__Problem to solve__.
Below are records; reproduce exactly the lines from the one containing "Envíos y devoluciones (460, 2005)" through the end, both included, and only those.
=== Exercise material ===
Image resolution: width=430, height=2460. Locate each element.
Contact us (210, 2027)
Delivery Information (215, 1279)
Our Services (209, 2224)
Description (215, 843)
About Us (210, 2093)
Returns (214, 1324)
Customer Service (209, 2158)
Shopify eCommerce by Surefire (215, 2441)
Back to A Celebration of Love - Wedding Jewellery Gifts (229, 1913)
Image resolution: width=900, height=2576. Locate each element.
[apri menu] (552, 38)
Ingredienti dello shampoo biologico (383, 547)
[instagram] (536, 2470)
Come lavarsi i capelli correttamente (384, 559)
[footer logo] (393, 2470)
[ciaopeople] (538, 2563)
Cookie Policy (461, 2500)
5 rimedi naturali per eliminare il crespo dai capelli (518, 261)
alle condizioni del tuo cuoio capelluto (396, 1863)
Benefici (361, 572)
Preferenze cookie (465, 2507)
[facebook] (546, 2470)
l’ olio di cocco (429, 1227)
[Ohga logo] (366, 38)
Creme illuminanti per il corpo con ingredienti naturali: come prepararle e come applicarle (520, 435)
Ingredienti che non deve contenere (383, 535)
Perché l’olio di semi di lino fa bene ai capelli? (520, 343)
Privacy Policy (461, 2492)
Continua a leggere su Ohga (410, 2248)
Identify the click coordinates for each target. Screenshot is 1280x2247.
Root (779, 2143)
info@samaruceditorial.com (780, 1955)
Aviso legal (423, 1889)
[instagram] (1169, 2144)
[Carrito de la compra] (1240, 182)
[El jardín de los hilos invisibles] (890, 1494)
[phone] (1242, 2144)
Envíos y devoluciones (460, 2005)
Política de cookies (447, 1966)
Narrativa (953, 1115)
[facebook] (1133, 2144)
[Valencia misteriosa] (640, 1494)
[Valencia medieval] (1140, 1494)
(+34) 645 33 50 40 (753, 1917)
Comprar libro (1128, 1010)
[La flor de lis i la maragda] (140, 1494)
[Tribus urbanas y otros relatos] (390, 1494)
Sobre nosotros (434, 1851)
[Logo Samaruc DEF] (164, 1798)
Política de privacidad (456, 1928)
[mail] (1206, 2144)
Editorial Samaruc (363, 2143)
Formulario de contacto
===
__Output for this task__.
Envíos y devoluciones (460, 2005)
Política de cookies (447, 1966)
Narrativa (953, 1115)
[facebook] (1133, 2144)
[Valencia misteriosa] (640, 1494)
[Valencia medieval] (1140, 1494)
(+34) 645 33 50 40 (753, 1917)
Comprar libro (1128, 1010)
[La flor de lis i la maragda] (140, 1494)
[Tribus urbanas y otros relatos] (390, 1494)
Sobre nosotros (434, 1851)
[Logo Samaruc DEF] (164, 1798)
Política de privacidad (456, 1928)
[mail] (1206, 2144)
Editorial Samaruc (363, 2143)
Formulario de contacto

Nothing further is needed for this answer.